Nei Comuni di Prato, Montemurlo, Poggio a Caiano e Carmignano, i controlli effettuati sono stati 28.929 con l’ispezione di 38.440 rifiuti, 491 sanzioni elevate, per un valore economico di 54.815 euro, e 37 segnalazioni inviate alla Polizia municipale. Rispetto al 2024, crescono i controlli effettuati (+14,5%, da 25.257 a 28.929) e il numero dei rifiuti ispezionati (+4,4%, da 36.816 a 38.440). Calano sensibilmente le sanzioni (-24,6%, da 651 a 491), a riprova del fatto che, dopo anni di servizio, gli utenti stanno migliorando le proprie abitudini. Calano anche le segnalazioni di reati penali relativi ad abbandoni di rifiuti speciali (-21%), in particolare rifiuti industriali e scarti di lavorazione tessile (da 47 a 37).
Gli ispettori ambientali di Plures Alia restano in prima linea collaborando efficacemente con le Polizie municipali dei Comuni coinvolti. In particolare, nel Comune di Prato, dove il fenomeno dell’abbandono rifiuti è particolarmente diffuso, sono stati effettuati 25.596 controlli (+12,3% rispetto all’anno precedente) e sono stati ispezionati 35.022 rifiuti (+4,6% rispetto ai 33.484 ispezionati nel 2024). Calano le sanzioni, passate 572 a 430 (- 24,8%), e le segnalazioni inviate alla polizia municipale per reati ambientali, passate da 41 a 29 (-29,2%). Aumentate le sanzioni, passate da 473 a 572 (+21%), e le segnalazioni inviate alla Polizia municipale per reati ambientali, passate da 35 a 41 (+17%). A Prato gli ispettori ambientali operano fin dal 2019 con l’ausilio di videocamere mobili (progetto in seguito esteso anche ad altri Comuni) per la sorveglianza del territorio, posizionate anche in auto-civetta, che monitorano 24 ore su 24 e 7 giorni su 7 aree particolari, parcheggi e strade ritenute più “a rischio abbandoni”. Lo scorso anno sono stati effettuati 292 controlli con le videocamere. Si ricorda, inoltre, l’impegno nell’area del Macrolotto Zero, anche con personale in grado di parlare e capire la lingua cinese. In questo contesto, nel solo 2025, gli ispettori ambientali hanno elevato 243 sanzioni, per un valore economico di 25.566 euro, con 10.326 interventi e controlli che hanno portato a ispezionare 22.925 tra sacchi e bidoncini.
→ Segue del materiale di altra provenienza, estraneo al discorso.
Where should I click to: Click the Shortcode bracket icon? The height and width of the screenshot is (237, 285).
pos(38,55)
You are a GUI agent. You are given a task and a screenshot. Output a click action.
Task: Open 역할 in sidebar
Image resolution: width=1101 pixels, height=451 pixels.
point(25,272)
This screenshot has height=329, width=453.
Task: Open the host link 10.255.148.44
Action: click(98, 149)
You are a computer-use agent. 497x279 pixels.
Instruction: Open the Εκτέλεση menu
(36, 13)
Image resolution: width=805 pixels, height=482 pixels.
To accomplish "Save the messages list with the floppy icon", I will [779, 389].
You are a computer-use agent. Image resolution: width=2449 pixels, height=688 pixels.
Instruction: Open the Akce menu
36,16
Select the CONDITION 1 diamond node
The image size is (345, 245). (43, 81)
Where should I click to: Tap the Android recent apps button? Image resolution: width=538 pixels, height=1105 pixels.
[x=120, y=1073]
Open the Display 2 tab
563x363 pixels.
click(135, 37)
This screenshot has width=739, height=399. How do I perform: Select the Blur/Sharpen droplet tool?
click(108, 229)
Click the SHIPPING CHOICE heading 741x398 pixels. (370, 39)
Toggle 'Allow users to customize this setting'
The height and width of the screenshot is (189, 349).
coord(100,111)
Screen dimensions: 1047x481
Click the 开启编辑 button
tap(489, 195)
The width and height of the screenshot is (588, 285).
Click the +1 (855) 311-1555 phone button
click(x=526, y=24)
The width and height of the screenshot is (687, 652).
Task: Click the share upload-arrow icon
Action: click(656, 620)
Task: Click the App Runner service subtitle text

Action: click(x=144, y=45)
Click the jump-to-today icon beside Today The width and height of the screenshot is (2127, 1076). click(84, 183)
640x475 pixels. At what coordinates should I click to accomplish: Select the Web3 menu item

“ll controllo del territorio non è episodico, ma strutturale. Il costante aumento di richieste e il fatto che il numero dei Comuni in cui è attivo il servizio continui a crescere sono un chiaro segnale di come gli ispettori ambientali di Plures Alia siano diventati un punto di riferimento importante per i cittadini e per le amministrazioni comunali. La continuità e la capillarità dei controlli contribuiscono a migliorare il sistema di raccolta dei rifiuti, a mantenere il decoro e a stimolare il senso di responsabilità dei cittadini, – commenta Lorenzo Perra, presidente di Plures Alia – aumentare i controlli non significa fare più multe, ma rendere il sistema più equo ed efficace. Nell’ultimo anno ad un notevole incremento nel numero di controlli e di ispezioni è corrisposto un calo importante delle sanzioni. Segno che sono sempre di più i cittadini consapevoli dell’importanza di adottare comportamenti corretti e buone pratiche nel fare la raccolta differenziata”.